Figure 1:Impedance Function Comparison

Calculating place-based accessibility using the ArcGIS Python toolbox requires selecting a network dataset, cost attribute, and search cut-off travel time; one or more of the 28 impedance functions implemented in the tool (Table 1); input origins and destinations (point or polygon); and a numerical attribute representing destination opportunities. Two versions of the tool are included in the toolbox: the first outputs a single origin-destination matrix while the second segments origins into smaller batches and overwrites the origin-destination matrix across iterations to save memory and disk space for large analyses. In addition to Kwan’s impedance specifications (Kwan 1998), the toolbox also implements Handy & Niemeier’s negative exponential specification calibrated to walking trips for convenience shopping in Oakland, CA in 1980 (Handy and Niemeier 1997) and several additional popular cumulative rectangular measures. Full documentation for the tool can be found in the article’s supplemental information at https://github.com/higgicd/Accessibility_Toolbox.

Table 1:Impedance Measures in the Accessibility Toolbox

FINDINGS

The batch version of the tool uses all 18 impedance measures from Kwan (Kwan 1998) to calculate walkable accessibility to employment reachable within 60 min from each of New York City’s 6,293 census block groups. The pedestrian street network was extracted using the OSMnx tool (Boeing 2017) with a walking speed of about 5 kph. Destinations are census block groups from the Smart Location Database (Ramsey and Bell 2014), with employment data from the US Census Bureau’s 2010 Longitudinal Employer–Household Dynamics dataset. Although useful for calculating job accessibility, one limitation of this dataset is that job totals may not reflect the physical location of an individual’s workplace, but rather the administrative address reported by their employer.

Figure 2 maps the results of the analysis for the five impedance function specifications in Figure 1. Each impedance measure produces differences in both the number of weighted jobs accessible within 60 min and the distribution of accessibility over space. The rapid decline in the POW2_0 measure places a significant discount on jobs reachable after only a few minutes of walking. The EXP0_15 and MGAUS180 measures produced smoother results.
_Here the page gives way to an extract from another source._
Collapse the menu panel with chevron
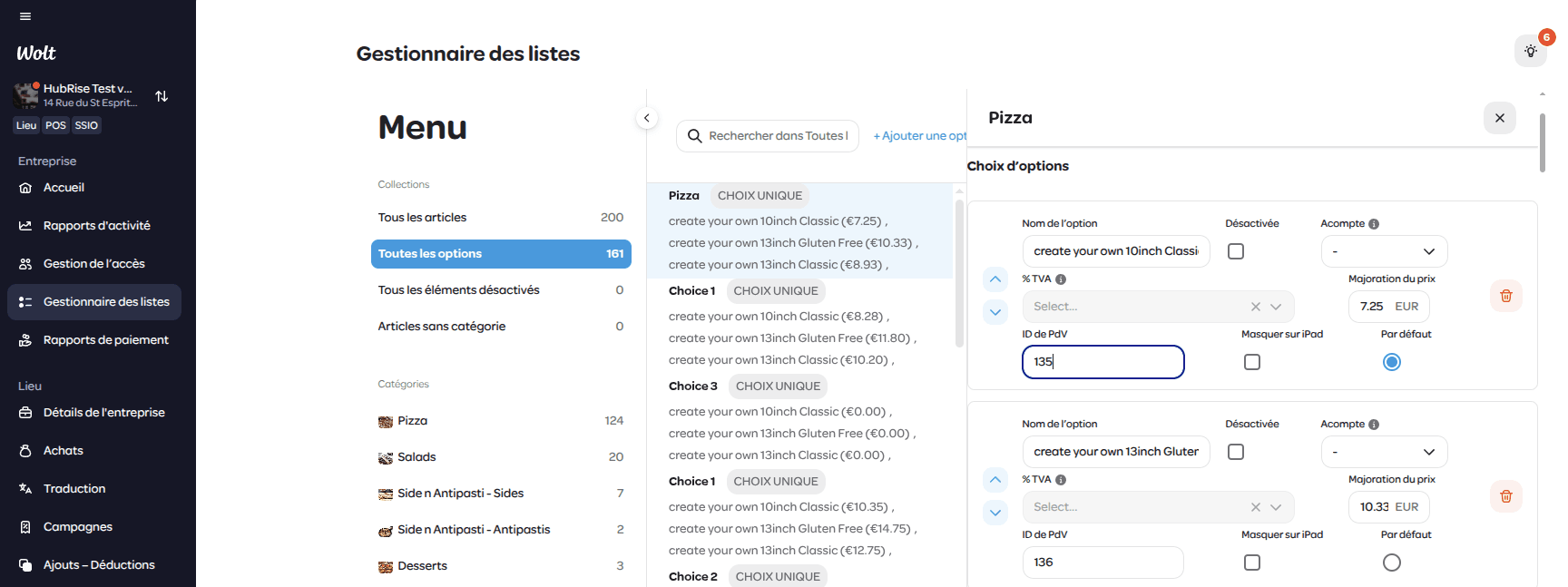Image resolution: width=1568 pixels, height=587 pixels. [646, 118]

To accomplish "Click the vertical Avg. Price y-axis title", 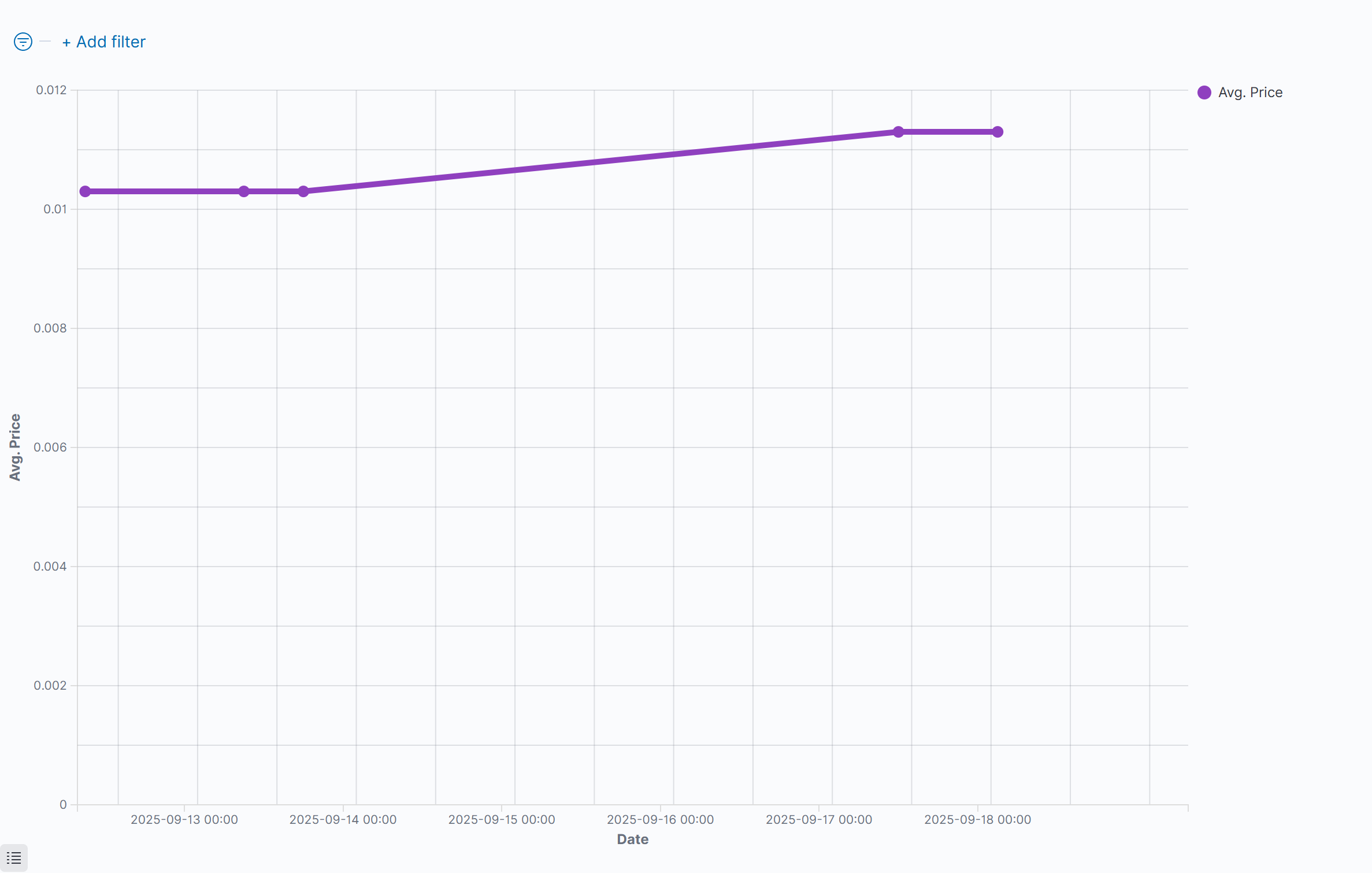I will (x=15, y=447).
The CUMR40 measure, with its constant weight, shows the highest absolute job totals, while the CUML40 measure linearly discounts these totals as travel time increases.

Figure 2:Walkable Employment Accessibility Comparison

Similar to Kwan (Kwan 1998) and Vale & Pereira (Vale and Pereira 2017), correlations in accessibility across measures are generally strong (Figure 3), indicating many capture similar spatial processes. For example, of those used in Figures 1 and 2, results from the negative exponential (EXP0_15), modified Gaussian (MGAUS180), cumulative rectangular (CUMR40), and cumulative linear (CUML40) measures of impedance all show correlation coefficients of at least 0.87. In particular, the correlation between the EXP0_15 and MGAUS180 measures is 1.00. Results from the inverse power (POW2_0) measure are more unique, with correlations ranging from 0.57 to 0.81. It should be emphasized that such outcomes are not a product of similar functional forms alone; rather, the correlations reflect an interaction between different impedance measures and the spatial distribution of opportunities on the study area’s travel network. Furthermore, absolute accessibility totals differ across each, suggesting the choice of a suitable impedance function and specification remains an important issue that should be guided by theory and assumptions about travel behavior.

Figure 3:Impedance Measure Correlations

While the focus on walking trips in this sample analysis does not provide a full picture of travel behavior in the study area, the ability to run multiple analyses for different travel modes is limited only by the user’s network dataset. Moreover, the R notebook can be utilized to select or customize the implemented impedance measures in accordance with expectations about travel behavior for each mode. Taken together, this toolbox enables researchers and practitioners to make better decisions about the specification and customization of travel impedance as well as simplify the calculation of place-based accessibility for their study context.